I've been lurking in the modding scene for a long time. Over a decade. Rarely do I engage beyond an endorsement and even more rarely, a comment.
When I started modding heavily I used Wrye Bash as my mod management program. Wrye bash is amazing, and the development of MO2 has brought us a software that does what the Installers tab of Wrye always dreamed it could be.
Wrye B/Mash brought with it the BAIN file structure that MO2 can read and utilizes masterfully. However, I have found in my last year of heavily playing with my morrowind mod list in MO2 that hardly anybody uses BAIN formats correctly.
BAINs were developed as a simple and convenient way to partition off optional parts of mods (i.e. Alternate textures, meshes, anims, patches, stat rebalances) and allow the user to easily select what the want and what they dont.
Many, if not most, BAINs I've seen in the past year on the MW Nexus do not do this well. There is no obvious delineation in the file naming conventions, theyre just numbered.
The numbering system of the BAIN formatting is where the strength of it lies.
We generally see two types of BAIN Structures:
Example 1 (Correct BAIN format):
00 Core
00 Core (for BCOM)
00 Core (Rebirth)
01 Textures 1024
01 Textures 512
02 misc patch
03 misc patch
The above shows us an example of a BAIN that has two options for the 00 Core package. They share the same number so they should not be activated together. We have two misc patches ( misc can be any mod in existence for the purposes of the example) being numbered 02 and 03 tells us that they are not mutually exclusive with each other
Ex 2: (UI Mod)
01 Silver
02 Gold
03 Copper
This mod is packaged in some horrific manner that only BTB can adequately flagellate. Ostensibly, in a UI mod, I should only pick one trim color. So why does the numbering scheme communicate to the user that all these options are referring themselves as usable alongside each other?
Personally, I dont believe theres a reason to not package the vast majority of mods as a BAIN Archive.

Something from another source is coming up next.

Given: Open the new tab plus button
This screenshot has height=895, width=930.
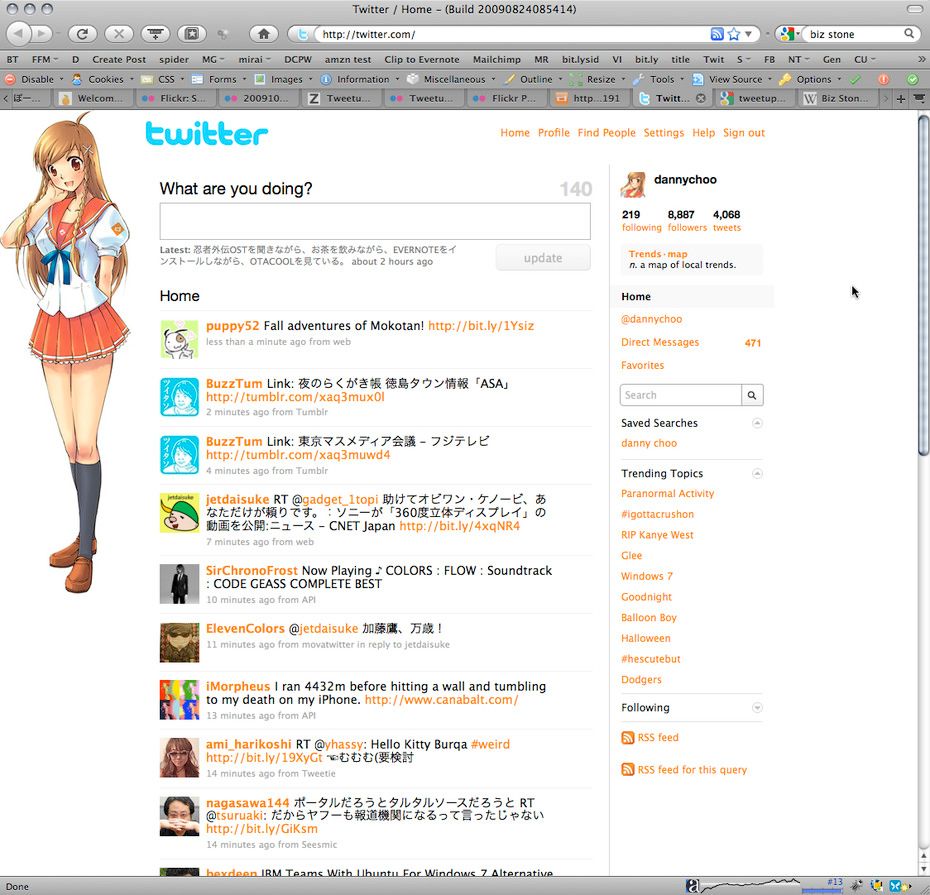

I used to repackage all the mods i downloaded manually to be more legible in their file structures so i wouldn't have to refer to the readmes every time I checked the mod out. However with the rate of updates in the modern era of the MW modding community, this is a fools errand.
Speaking of readmes, docs can all be put in their own optional folder so you dont overload your game folder with misc documentation.
Anyway, I know this post may come across as largely whinging, but it is my hope that as a community we can move to packaging more mods in a BAIN format, and within that structure we package them in a more uniform way, and roll more mod options into the main file to genrrally reduce file and download bloat and make the end user experience more streamlined and silky smooth across the community.
Now that I've gotten this off my chest, what are your opinions on the BAIN formatting? Would you like it to be more or less unversal?